SUPPLIED ENTRIES:
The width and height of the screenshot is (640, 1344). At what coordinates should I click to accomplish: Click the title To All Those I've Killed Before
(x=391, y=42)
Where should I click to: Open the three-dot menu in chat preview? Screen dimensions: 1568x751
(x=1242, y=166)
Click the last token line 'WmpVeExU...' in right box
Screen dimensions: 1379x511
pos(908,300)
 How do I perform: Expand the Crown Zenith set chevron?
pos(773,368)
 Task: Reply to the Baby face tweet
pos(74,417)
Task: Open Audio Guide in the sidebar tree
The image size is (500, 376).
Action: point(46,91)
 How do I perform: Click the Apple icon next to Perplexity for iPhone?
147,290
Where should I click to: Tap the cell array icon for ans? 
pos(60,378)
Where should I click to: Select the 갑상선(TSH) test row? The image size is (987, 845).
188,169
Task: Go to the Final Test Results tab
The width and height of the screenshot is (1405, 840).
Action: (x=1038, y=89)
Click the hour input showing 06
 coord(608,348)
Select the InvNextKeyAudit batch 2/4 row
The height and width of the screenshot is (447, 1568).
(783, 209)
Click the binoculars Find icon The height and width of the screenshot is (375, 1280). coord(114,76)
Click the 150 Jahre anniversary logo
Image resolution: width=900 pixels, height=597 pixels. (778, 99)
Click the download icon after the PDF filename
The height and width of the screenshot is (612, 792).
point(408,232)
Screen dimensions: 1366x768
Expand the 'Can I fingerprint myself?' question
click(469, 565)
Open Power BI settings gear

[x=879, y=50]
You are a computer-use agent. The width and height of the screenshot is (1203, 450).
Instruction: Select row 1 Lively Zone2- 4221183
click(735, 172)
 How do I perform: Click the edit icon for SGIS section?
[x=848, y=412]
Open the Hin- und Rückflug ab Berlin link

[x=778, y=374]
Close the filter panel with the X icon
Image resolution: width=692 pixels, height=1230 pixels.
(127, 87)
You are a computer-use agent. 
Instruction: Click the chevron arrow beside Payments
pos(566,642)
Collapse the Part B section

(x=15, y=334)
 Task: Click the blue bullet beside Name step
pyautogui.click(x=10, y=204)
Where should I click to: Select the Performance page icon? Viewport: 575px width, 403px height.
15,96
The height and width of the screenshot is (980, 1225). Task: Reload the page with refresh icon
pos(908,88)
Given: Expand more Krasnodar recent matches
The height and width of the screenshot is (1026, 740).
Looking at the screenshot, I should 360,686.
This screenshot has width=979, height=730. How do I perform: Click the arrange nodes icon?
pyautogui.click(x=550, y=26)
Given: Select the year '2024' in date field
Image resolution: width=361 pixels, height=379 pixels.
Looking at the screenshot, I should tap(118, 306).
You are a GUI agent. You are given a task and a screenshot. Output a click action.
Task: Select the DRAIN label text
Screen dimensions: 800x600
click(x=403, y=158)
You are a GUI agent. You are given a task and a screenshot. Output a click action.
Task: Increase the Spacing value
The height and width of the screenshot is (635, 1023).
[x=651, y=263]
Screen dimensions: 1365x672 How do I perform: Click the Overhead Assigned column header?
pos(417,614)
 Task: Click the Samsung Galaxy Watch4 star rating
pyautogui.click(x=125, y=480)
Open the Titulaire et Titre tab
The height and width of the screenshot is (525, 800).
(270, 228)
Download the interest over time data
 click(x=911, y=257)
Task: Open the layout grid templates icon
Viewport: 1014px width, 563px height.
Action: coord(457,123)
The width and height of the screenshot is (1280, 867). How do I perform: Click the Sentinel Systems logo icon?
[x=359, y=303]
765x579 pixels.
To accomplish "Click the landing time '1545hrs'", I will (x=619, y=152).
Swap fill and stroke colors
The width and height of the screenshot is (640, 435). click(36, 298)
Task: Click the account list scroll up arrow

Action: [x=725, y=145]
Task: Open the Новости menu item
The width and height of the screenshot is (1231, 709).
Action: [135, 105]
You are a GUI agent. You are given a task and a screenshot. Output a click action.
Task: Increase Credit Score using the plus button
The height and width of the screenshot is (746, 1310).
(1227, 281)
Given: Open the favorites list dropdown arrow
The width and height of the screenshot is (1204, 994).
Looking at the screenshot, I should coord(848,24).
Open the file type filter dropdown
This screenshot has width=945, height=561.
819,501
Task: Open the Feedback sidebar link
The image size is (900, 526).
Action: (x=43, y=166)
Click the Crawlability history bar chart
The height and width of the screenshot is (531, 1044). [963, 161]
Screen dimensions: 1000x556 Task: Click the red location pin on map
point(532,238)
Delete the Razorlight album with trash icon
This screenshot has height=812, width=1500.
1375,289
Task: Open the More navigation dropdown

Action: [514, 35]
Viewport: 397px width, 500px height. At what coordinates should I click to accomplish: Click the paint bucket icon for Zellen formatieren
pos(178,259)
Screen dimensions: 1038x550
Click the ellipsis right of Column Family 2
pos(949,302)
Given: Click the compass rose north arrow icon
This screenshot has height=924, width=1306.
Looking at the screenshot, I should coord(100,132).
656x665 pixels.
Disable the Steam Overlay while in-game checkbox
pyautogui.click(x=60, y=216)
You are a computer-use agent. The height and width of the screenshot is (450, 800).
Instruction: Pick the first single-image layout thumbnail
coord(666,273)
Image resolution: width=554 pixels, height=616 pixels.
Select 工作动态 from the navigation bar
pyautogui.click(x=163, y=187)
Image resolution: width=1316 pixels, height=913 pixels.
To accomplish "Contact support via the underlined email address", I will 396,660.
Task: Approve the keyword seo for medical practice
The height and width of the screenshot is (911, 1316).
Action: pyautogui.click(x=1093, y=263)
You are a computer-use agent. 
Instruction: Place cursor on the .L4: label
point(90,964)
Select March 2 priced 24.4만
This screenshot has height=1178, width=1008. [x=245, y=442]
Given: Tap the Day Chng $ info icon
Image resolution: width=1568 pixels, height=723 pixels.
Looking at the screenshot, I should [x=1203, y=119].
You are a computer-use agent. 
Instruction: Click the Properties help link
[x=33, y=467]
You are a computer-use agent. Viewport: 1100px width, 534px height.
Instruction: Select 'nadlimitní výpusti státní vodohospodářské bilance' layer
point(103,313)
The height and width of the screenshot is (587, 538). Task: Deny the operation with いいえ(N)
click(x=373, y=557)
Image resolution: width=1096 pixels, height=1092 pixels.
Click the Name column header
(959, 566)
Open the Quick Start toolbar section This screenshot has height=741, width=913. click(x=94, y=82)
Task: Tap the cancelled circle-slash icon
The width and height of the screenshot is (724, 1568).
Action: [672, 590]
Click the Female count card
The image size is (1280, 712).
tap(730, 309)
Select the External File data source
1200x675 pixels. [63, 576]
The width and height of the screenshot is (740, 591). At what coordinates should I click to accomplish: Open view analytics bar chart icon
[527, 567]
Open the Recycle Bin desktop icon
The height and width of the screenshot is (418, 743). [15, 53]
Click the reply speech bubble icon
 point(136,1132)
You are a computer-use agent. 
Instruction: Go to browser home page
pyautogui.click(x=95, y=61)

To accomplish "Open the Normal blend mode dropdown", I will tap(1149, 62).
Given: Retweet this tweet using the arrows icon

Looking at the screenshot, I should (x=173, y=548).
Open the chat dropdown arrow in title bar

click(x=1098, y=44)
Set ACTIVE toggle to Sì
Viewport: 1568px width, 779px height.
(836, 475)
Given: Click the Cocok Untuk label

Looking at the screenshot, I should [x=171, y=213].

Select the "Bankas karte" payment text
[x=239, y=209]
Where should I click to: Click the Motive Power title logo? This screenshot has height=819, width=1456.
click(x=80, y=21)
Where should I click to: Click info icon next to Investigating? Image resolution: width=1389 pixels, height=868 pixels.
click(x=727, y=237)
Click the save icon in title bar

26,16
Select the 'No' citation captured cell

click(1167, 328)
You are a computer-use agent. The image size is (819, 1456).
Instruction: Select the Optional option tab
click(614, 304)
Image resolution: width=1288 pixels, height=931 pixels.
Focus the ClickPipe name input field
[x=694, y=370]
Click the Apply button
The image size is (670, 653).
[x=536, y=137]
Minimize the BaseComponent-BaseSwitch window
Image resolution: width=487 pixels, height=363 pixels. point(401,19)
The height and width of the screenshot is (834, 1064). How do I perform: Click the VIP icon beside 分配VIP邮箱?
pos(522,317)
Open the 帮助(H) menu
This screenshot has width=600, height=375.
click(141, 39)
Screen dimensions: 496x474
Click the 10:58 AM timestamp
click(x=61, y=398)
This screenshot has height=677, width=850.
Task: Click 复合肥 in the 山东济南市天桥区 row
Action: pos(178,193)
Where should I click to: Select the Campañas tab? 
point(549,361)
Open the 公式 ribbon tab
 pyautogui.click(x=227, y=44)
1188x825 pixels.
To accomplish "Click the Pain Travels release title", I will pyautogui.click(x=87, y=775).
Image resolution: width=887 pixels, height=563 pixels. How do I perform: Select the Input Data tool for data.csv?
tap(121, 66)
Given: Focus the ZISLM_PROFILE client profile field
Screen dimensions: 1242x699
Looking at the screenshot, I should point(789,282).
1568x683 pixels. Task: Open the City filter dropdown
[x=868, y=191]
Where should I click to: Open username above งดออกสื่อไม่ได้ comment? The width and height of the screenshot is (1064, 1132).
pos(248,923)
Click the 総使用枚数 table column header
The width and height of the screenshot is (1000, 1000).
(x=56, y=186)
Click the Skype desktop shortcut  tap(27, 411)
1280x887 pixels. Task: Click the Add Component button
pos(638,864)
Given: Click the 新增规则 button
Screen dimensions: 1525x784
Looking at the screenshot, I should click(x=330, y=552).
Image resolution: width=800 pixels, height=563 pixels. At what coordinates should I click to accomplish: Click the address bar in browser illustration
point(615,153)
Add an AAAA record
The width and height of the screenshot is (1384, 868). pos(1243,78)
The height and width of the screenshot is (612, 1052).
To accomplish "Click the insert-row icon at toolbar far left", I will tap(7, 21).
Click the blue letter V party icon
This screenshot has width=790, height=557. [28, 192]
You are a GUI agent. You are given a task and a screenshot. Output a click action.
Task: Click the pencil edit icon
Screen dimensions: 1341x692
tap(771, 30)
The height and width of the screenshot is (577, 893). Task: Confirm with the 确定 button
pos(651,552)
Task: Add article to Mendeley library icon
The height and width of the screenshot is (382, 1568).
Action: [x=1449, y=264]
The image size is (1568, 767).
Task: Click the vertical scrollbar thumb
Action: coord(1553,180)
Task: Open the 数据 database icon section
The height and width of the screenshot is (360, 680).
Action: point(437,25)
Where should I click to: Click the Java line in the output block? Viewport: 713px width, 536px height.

INSTRUCTIONS FOR THE TASK: Print out, without change, each line from the line holding "Given: Click the 新增规则 button" to the final line of the material.

SOLUTION:
Given: Click the 新增规则 button
Screen dimensions: 1525x784
Looking at the screenshot, I should click(x=330, y=552).
Image resolution: width=800 pixels, height=563 pixels. At what coordinates should I click to accomplish: Click the address bar in browser illustration
point(615,153)
Add an AAAA record
The width and height of the screenshot is (1384, 868). pos(1243,78)
The height and width of the screenshot is (612, 1052).
To accomplish "Click the insert-row icon at toolbar far left", I will tap(7, 21).
Click the blue letter V party icon
This screenshot has width=790, height=557. [28, 192]
You are a GUI agent. You are given a task and a screenshot. Output a click action.
Task: Click the pencil edit icon
Screen dimensions: 1341x692
tap(771, 30)
The height and width of the screenshot is (577, 893). Task: Confirm with the 确定 button
pos(651,552)
Task: Add article to Mendeley library icon
The height and width of the screenshot is (382, 1568).
Action: [x=1449, y=264]
The image size is (1568, 767).
Task: Click the vertical scrollbar thumb
Action: coord(1553,180)
Task: Open the 数据 database icon section
The height and width of the screenshot is (360, 680).
Action: point(437,25)
Where should I click to: Click the Java line in the output block? Viewport: 713px width, 536px height.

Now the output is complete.